The Veterans’ Center – formerly The Carrie Tingley Hospital for Crippled Children

The current Veterans’ Center was originally constructed by the WPA in 1936-37 as the Carrie Tingley Hospital for Crippled Children. The hospital site covered 150 acres on a hill overlooking the town and cost over $800,000 to build. The project to construct a children’s hospital with access to the warm therapeutic spring water had the specific endorsement of President Franklin D. Roosevelt, himself a polio victim who was familiar with the benefits of thermal spa treatment. Warm water is provided through a hot water well system rather than the springs located down by the river.

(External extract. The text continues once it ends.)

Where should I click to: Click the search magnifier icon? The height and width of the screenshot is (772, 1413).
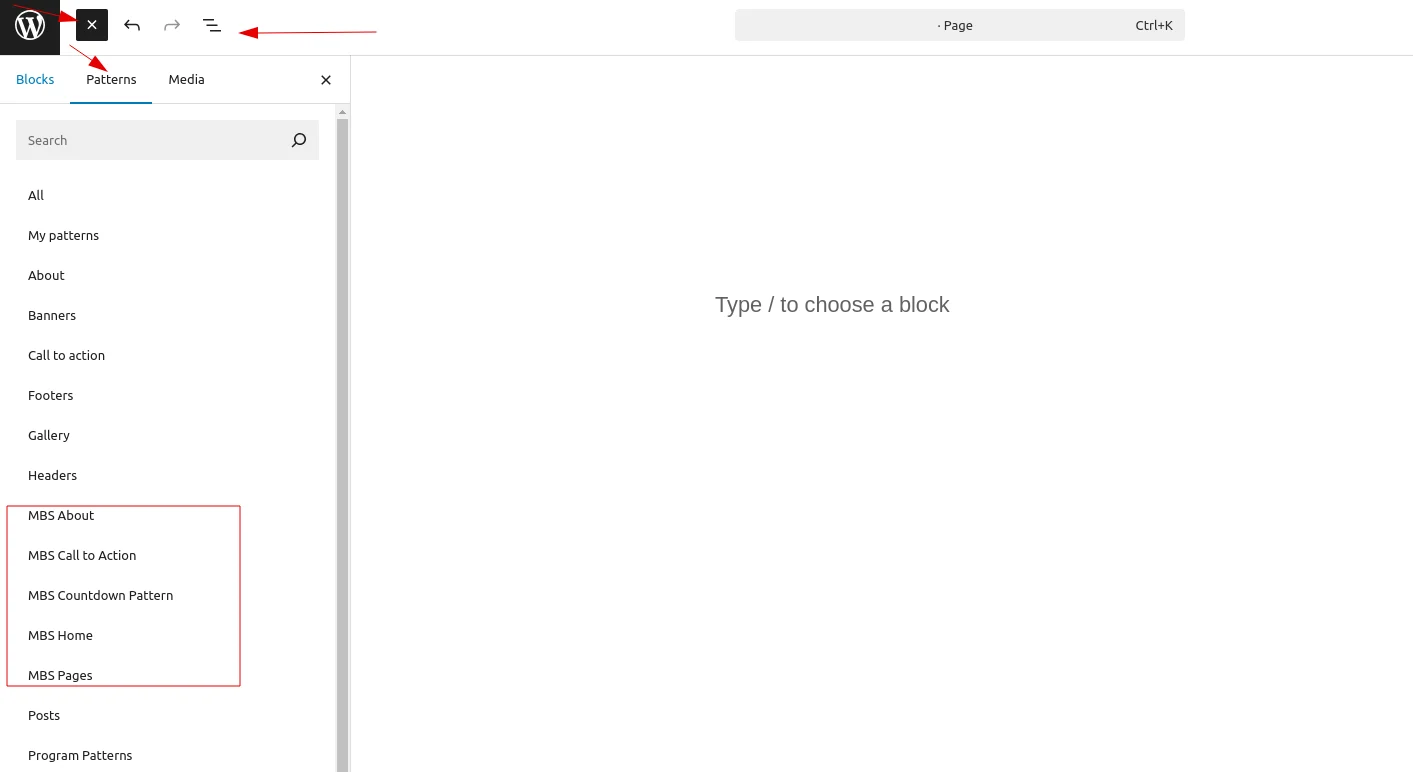coord(298,140)
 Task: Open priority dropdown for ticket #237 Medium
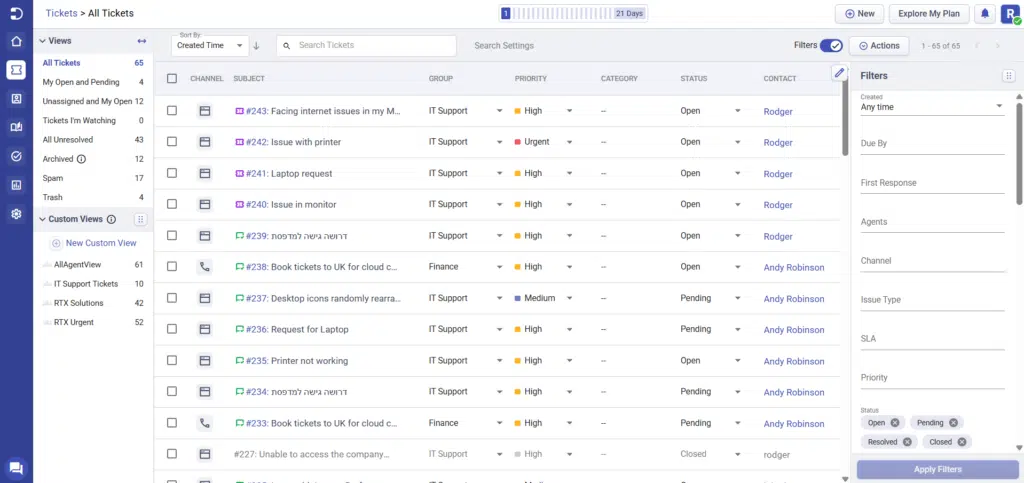coord(569,298)
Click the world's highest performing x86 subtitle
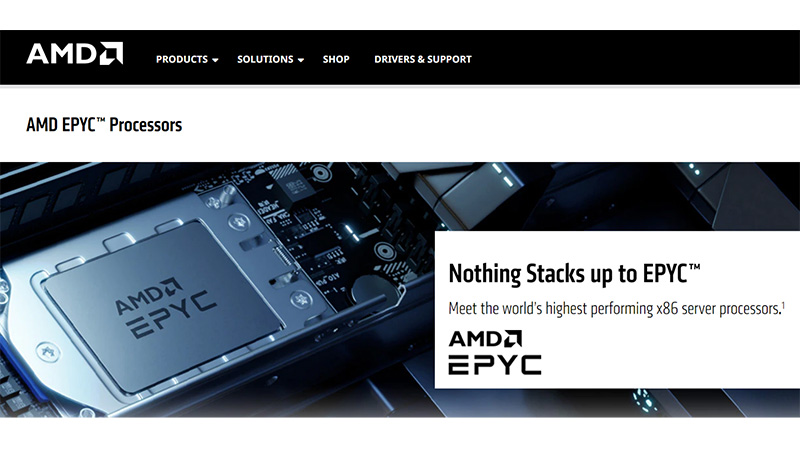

The project, originally named for the wife of Governor Clyde Tingley, was constructed with bricks manufactured at the state penitentiary and employed over two hundred WPA workers. The architect, Willard C. Kruger of Santa Fe, had the benefit of consultation with Henry Tombs, the architect at Georgia Rehabilitation Center in Warm Springs, Georgia, where President Roosevelt spent time in polio rehabilitation therapy.

OLYMPUS DIGITAL CAMERABased on old photos, the hospital buildings have been changed somewhat over time but still retain the original style and design. The main building is built around a large courtyard and is in an embellished New Mexico Territorial Style.

Approaching the building the most notable feature is the large, two-story colonnaded porch running almost the full with of the front façade.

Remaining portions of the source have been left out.